■ WHAT TO DO: Go through the entries below and copy each line containing the word "panel".

Excerpts from a dataset
■ ■ ■ ■

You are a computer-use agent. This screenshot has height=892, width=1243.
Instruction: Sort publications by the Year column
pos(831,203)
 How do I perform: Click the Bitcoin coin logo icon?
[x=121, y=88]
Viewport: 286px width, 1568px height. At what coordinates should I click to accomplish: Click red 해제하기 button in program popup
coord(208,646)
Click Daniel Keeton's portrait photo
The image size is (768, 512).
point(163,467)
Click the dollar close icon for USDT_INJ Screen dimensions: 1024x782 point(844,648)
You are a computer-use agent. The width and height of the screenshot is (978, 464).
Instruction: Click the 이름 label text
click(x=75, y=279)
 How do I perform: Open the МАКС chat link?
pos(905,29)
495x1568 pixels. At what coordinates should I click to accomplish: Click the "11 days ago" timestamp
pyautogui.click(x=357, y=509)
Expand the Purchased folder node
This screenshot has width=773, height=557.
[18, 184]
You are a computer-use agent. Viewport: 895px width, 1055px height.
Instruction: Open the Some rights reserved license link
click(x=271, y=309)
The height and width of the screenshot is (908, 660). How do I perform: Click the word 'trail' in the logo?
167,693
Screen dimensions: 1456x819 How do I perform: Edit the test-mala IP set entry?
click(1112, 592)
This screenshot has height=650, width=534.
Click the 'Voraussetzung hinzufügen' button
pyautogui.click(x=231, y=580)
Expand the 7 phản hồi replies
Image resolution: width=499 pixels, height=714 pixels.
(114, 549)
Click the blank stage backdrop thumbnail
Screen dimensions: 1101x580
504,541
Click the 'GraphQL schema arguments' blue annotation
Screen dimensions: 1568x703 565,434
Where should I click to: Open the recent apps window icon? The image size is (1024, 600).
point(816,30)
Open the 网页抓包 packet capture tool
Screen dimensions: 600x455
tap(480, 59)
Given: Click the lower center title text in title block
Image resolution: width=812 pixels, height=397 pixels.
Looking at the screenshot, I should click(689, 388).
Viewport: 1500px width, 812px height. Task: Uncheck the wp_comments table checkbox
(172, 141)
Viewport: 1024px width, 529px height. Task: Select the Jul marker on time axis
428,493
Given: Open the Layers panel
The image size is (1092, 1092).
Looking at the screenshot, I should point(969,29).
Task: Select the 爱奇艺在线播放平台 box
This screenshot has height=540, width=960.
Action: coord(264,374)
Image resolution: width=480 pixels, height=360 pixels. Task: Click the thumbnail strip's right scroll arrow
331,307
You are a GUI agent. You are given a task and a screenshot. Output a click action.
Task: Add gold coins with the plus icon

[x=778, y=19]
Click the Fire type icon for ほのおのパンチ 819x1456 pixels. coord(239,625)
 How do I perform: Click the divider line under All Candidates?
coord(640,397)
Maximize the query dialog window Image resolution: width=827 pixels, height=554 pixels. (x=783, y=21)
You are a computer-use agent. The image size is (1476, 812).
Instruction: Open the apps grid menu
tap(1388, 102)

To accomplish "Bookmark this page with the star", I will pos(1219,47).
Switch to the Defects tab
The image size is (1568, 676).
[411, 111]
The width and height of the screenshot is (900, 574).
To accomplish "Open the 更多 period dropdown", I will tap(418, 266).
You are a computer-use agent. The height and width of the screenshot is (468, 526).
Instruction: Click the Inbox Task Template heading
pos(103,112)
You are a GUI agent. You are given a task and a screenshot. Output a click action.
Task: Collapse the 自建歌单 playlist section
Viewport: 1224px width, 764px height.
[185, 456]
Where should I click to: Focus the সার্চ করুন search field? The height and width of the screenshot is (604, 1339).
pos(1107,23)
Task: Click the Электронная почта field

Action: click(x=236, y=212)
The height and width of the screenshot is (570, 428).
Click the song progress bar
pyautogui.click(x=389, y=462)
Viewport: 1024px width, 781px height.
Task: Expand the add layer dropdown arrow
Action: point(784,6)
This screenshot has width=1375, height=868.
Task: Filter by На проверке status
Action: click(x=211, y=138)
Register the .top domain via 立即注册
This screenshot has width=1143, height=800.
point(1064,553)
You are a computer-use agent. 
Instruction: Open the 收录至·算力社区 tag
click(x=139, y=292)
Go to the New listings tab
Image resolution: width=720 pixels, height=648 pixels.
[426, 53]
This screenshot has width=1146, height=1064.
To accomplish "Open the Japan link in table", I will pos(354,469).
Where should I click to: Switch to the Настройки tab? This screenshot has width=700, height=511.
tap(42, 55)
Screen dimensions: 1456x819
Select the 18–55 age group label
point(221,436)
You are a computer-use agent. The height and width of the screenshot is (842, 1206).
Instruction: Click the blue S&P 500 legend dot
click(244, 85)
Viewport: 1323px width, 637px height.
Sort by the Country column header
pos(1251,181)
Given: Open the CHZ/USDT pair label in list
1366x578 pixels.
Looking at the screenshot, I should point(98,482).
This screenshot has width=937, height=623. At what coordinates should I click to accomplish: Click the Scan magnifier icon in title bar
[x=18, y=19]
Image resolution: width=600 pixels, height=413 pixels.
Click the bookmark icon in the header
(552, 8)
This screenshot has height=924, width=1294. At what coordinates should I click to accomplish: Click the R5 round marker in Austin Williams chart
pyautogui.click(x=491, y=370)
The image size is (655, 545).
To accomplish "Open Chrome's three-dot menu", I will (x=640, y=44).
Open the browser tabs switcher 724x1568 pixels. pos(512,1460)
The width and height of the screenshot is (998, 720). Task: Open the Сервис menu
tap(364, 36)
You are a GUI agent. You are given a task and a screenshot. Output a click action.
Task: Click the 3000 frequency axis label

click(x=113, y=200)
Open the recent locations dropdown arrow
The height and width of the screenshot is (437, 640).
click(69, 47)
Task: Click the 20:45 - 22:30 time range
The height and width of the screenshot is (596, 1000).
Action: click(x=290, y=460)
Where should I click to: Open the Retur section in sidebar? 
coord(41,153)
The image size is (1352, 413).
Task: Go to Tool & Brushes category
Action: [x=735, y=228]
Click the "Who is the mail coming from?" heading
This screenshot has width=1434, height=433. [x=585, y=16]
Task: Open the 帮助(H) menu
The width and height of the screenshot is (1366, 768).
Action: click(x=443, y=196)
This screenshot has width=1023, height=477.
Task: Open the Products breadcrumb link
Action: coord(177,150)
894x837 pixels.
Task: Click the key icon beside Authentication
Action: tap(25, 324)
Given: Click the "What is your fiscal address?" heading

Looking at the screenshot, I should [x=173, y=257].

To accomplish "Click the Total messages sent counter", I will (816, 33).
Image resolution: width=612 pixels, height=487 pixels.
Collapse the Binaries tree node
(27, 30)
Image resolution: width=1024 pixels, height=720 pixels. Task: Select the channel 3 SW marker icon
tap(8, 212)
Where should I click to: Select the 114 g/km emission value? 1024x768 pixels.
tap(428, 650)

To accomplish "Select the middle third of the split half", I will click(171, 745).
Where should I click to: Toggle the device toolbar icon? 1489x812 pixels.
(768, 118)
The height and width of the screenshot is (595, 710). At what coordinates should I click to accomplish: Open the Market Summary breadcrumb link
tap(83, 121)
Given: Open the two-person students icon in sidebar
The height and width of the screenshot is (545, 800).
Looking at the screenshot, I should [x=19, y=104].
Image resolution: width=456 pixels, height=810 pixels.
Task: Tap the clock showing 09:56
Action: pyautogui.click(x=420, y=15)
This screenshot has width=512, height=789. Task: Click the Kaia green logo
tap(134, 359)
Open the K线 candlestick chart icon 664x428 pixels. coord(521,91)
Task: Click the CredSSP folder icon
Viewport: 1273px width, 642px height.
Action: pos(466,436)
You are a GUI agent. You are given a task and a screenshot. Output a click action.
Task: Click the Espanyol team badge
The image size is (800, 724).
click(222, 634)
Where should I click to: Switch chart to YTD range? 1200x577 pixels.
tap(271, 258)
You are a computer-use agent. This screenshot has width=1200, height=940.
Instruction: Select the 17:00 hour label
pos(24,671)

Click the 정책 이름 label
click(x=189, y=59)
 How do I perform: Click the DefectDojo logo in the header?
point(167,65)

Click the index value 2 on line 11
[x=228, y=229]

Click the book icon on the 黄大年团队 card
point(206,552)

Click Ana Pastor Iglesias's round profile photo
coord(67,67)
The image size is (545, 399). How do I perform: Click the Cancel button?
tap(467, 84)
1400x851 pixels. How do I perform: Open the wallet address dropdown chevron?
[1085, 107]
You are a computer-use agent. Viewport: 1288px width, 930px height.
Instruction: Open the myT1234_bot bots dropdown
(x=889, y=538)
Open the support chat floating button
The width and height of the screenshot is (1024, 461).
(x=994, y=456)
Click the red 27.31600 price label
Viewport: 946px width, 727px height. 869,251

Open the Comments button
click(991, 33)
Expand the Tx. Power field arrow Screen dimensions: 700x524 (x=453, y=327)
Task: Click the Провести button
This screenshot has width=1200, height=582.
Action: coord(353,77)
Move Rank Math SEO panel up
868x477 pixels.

■ ■ ■ ■

■ COMPLETED EXERCISE:
Given: Open the Layers panel
Move Rank Math SEO panel up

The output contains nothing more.